Encierro de los mineros de Aznalcóllar (Sevilla) - 50 días encerrados en la mina

Los trabadores de Bolidén en lucha

Encierro de los mineros de Aznalcóllar (Sevilla) - 50 días encerrados en la mina

Agustín Romero y Belén

Los 425 mineros de las minas de Aznalcóllar (Sevilla) llevan 50 días encerrados (a fecha de 4 de febrero) en las dependencias de la mina. Durante este periodo no han dejado de protagonizar acciones de protesta para defender un puesto de trabajo digno y salvar una comarca, que lleva el camino de otras zonas mineras de Andalucía (Riotinto, Tharsis, Herrería, Concepción y Almagrera), que se perdieron como zonas creadoras de empleos y riquezas y sumieron a comarcas enteras en la incertidumbre.

Movilizaciones y acciones como la ocupación de la mina, cortes de carreteras, manifestaciones de apoyo a los estudiantes y donaciones de sangre a los Hospitales Públicos han tenido una enorme repercusión en la opinión pública. Pero la que ha galvanizado la situación social después de las fiestas ha sido la ocupación de la estación Santa Justa para tratar de impedir la salida del AVE. Por supuesto el Gobierno no iba a permitir que la «carroza de la corona» no saliera a su hora, por lo que el Gobierno Civil mandó a los «furgones de la corona» llenos de antidisturbios para reprimir por enésima vez. El dirigente minero Agapito Ramírez calificó la carga de «brutal e indiscriminada, sólo estamos defendiendo nuestros puestos de trabajo», «ha sido salvaje, fascista. La próxima vez vendremos preparados», y es que la actuación de  la policía fue como en los «mejores años» del franquismo. Además de los 20 heridos y contusionados, los trabajadores tuvieron que liberar a tres trabajadores que la policía había retenido ilegalmente en un furgón.

Ahora como antaño, los empresarios, Administraciones y partidos tratarán de marear la perdiz,  los ofrecimientos y los «puedo prometer pero no cumpliré» de los gobiernos de «Zonas Ecológicas de Urgente Creación, Zonas Preferentes Integrales, Zonas de Acción Especial (ZAE), etc, etc». Son sólo palabras. En realidad los mineros saben que sólo su presión puede conseguir una salida digna para ellos, después de que la multinacional Boliden haya sido la causante del desastre ecológico, ahora cierre la mina y deje a 425 trabajadores en la calle, no sin antes haberse llevado las enormes subvenciones de las diferentes administraciones públicas. Y para colmo, no tiene ni que responder ante la «justicia» por los vertidos de lodos.
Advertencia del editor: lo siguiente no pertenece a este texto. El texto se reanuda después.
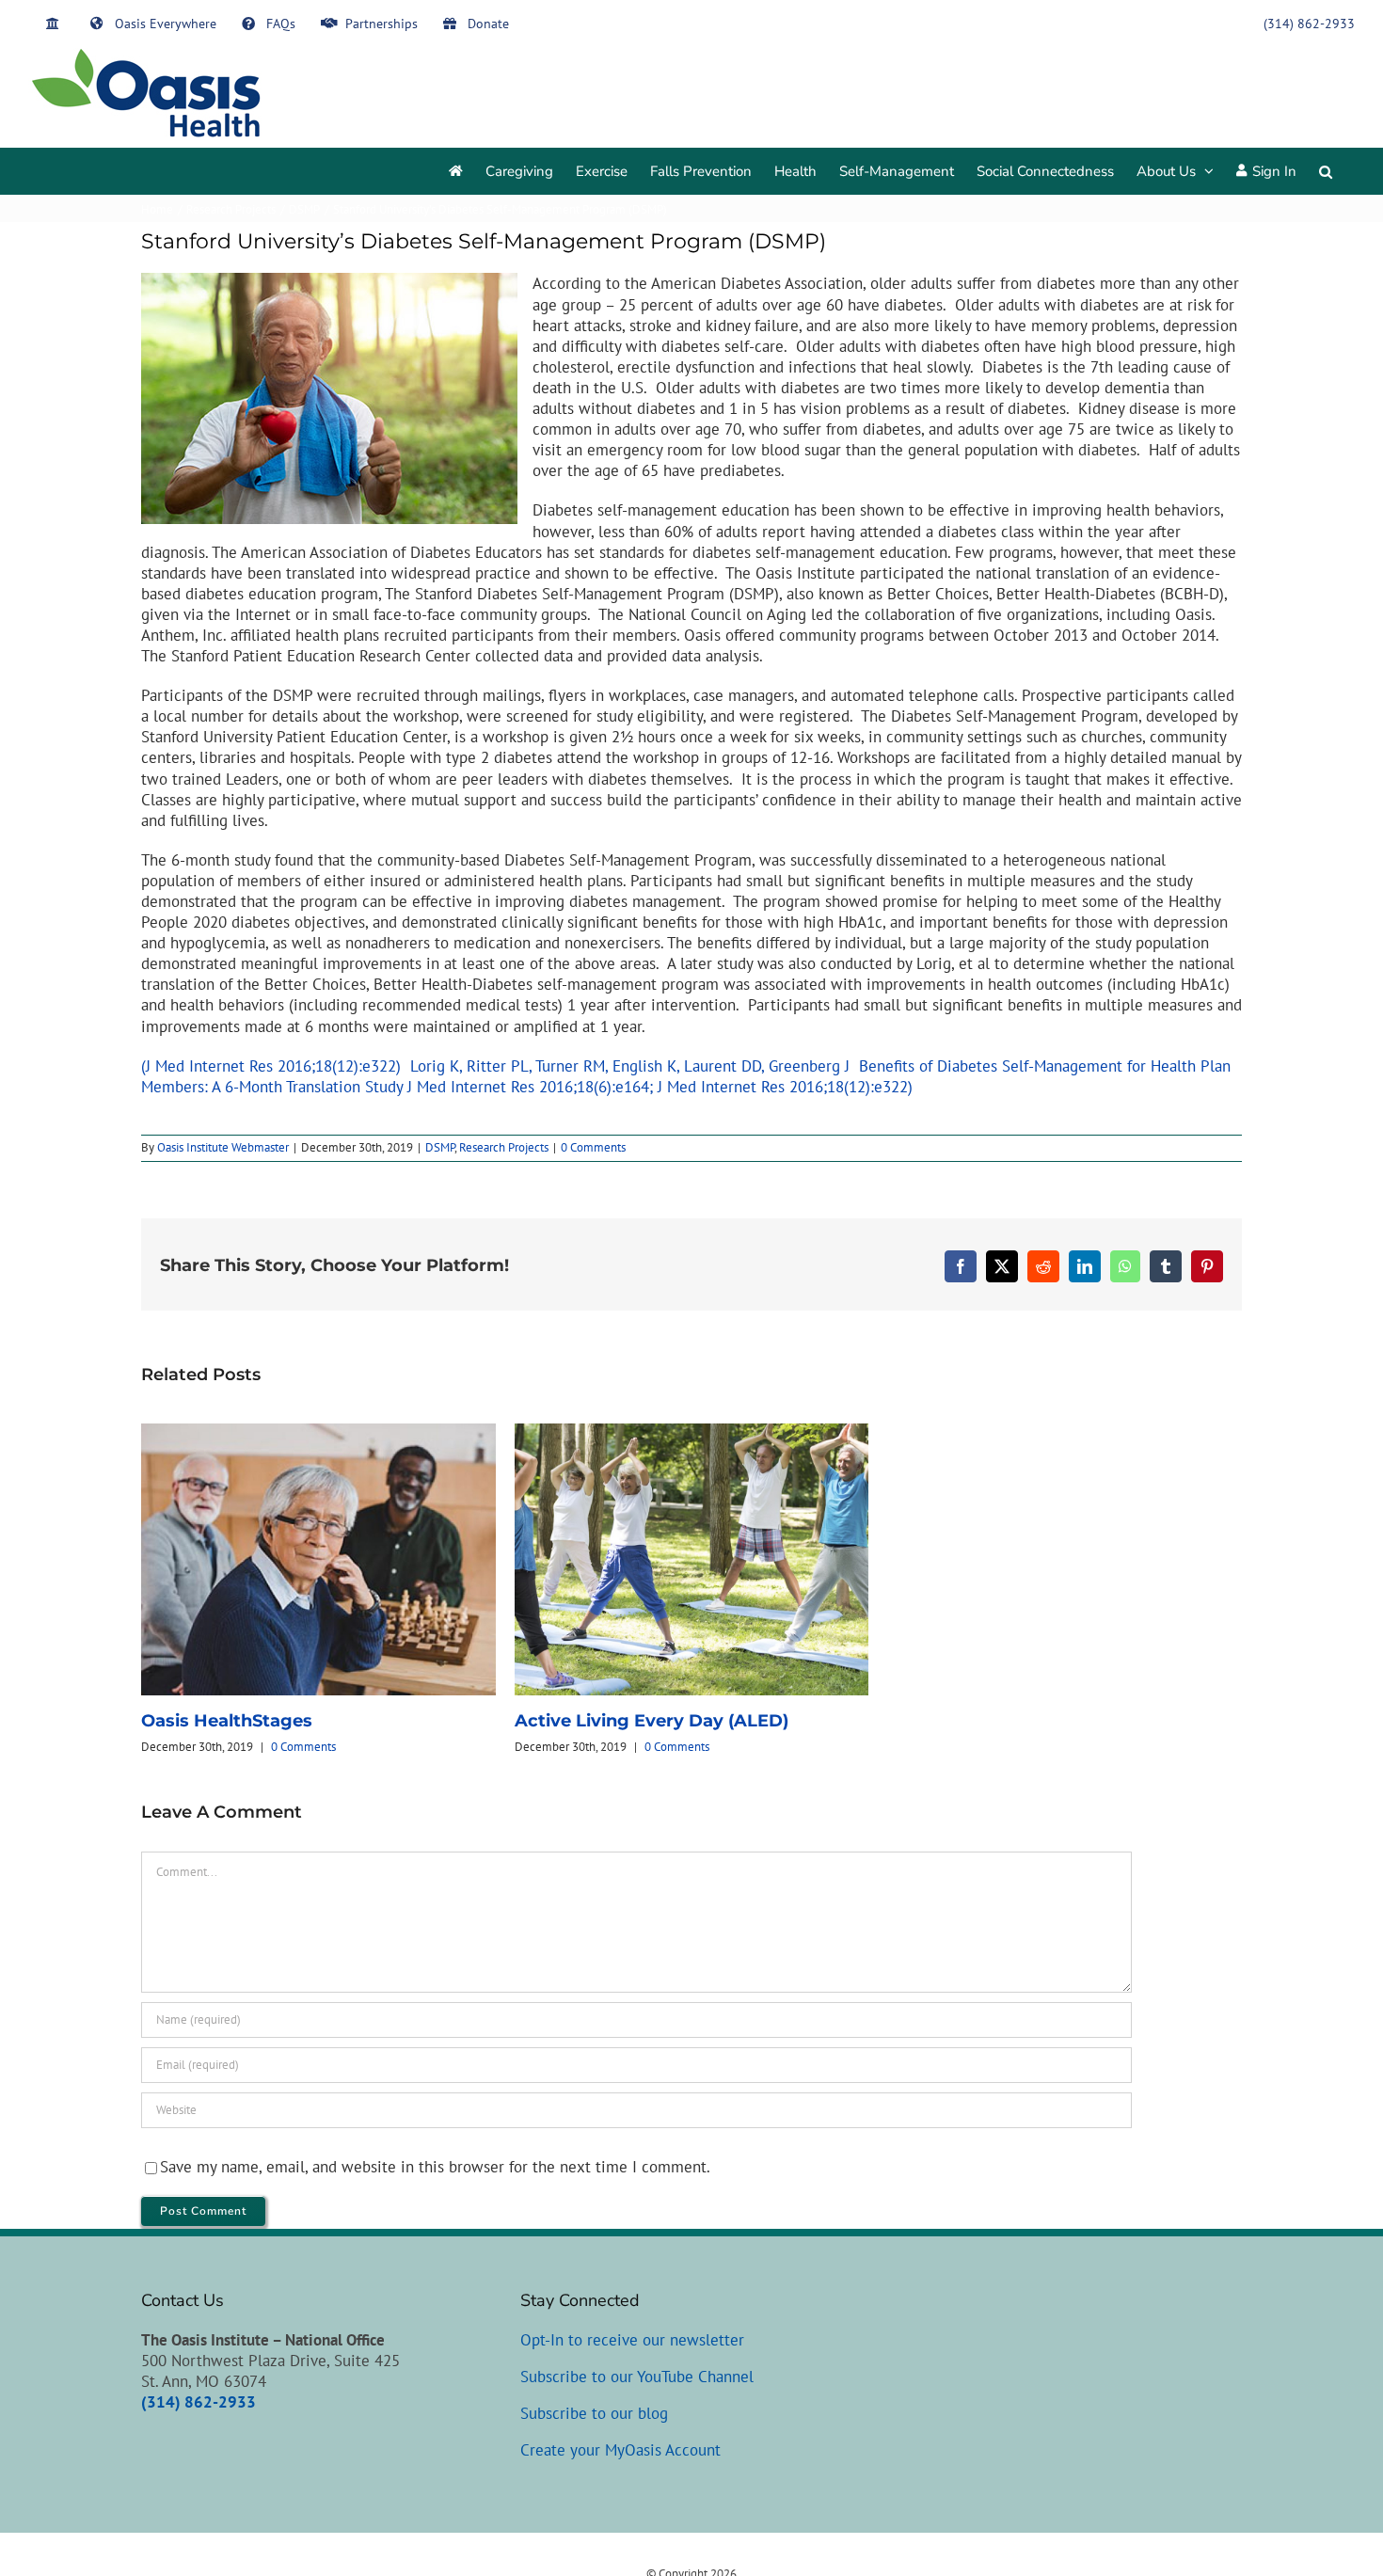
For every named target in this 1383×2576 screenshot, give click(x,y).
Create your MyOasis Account (620, 2450)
Pero como dijo un minero: la lucha de clases "ha resucitado" como el ave Fénix. "No vamos a permitir irnos a casa con las manos vacías, nos veremos en las trincheras que están en las minas". "A pesar de los palos, nos levantaremos en guerra, traeremos cobre, zinc, plomo y hierros, lucharemos lo que sea necesario para defender nuestros puestos de trabajo".